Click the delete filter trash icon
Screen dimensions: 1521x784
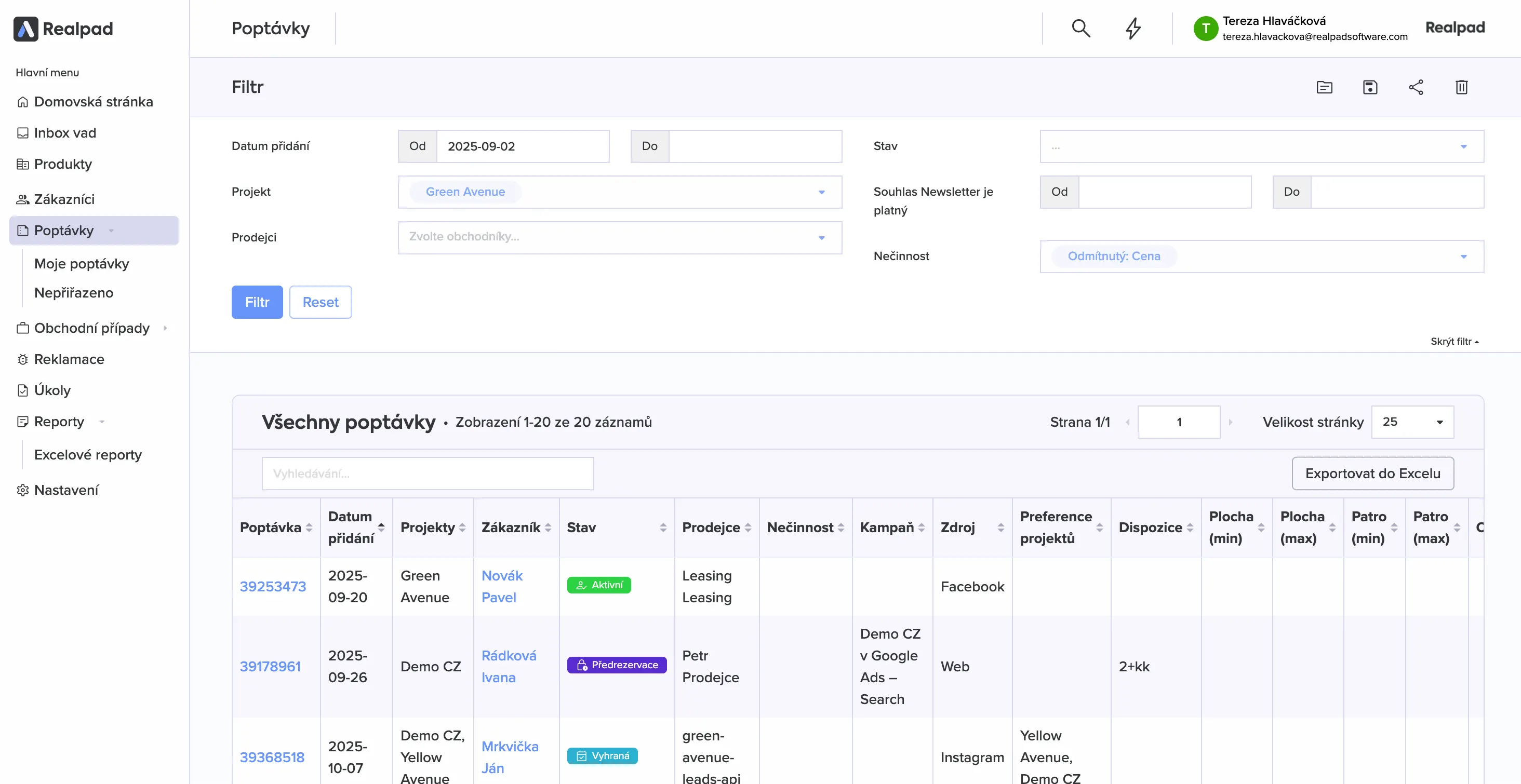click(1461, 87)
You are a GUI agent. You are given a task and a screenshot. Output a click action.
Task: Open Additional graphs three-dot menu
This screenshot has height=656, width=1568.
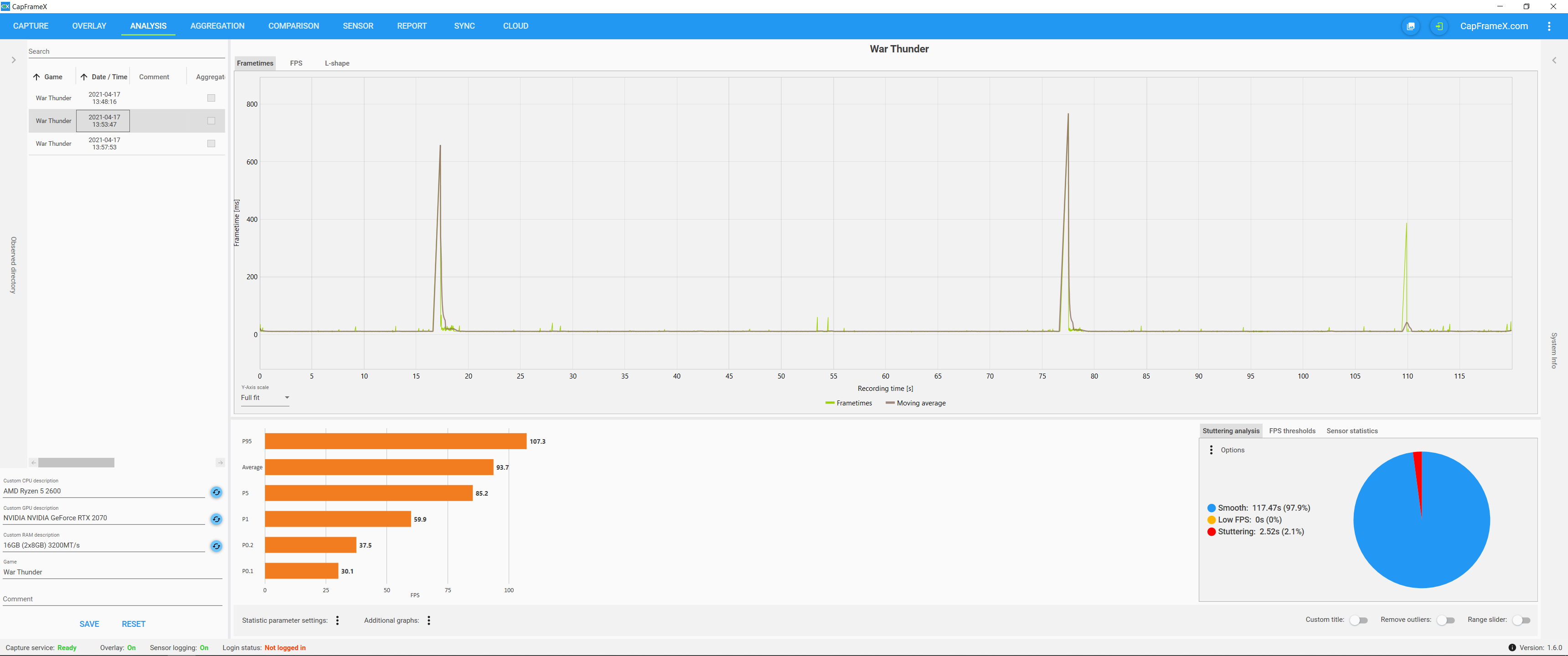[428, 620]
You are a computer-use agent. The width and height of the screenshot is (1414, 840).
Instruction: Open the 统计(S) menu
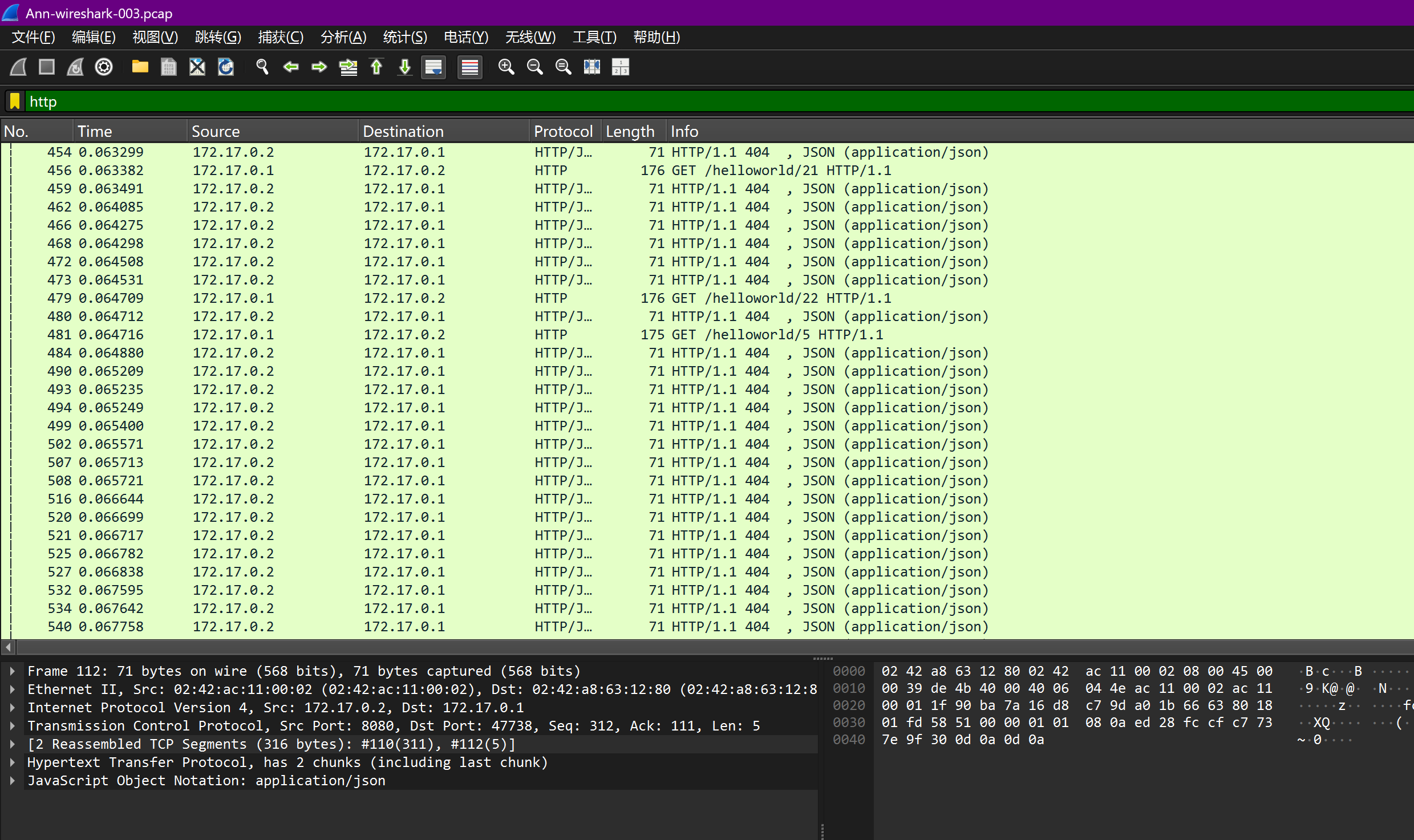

Required work: Go over the data and return every line that includes the word "agent".

Answer to this task:
You are a GUI agent. You are given a task and a screenshot. Output a click action.
You are a computer-use agent. The width and height of the screenshot is (1414, 840).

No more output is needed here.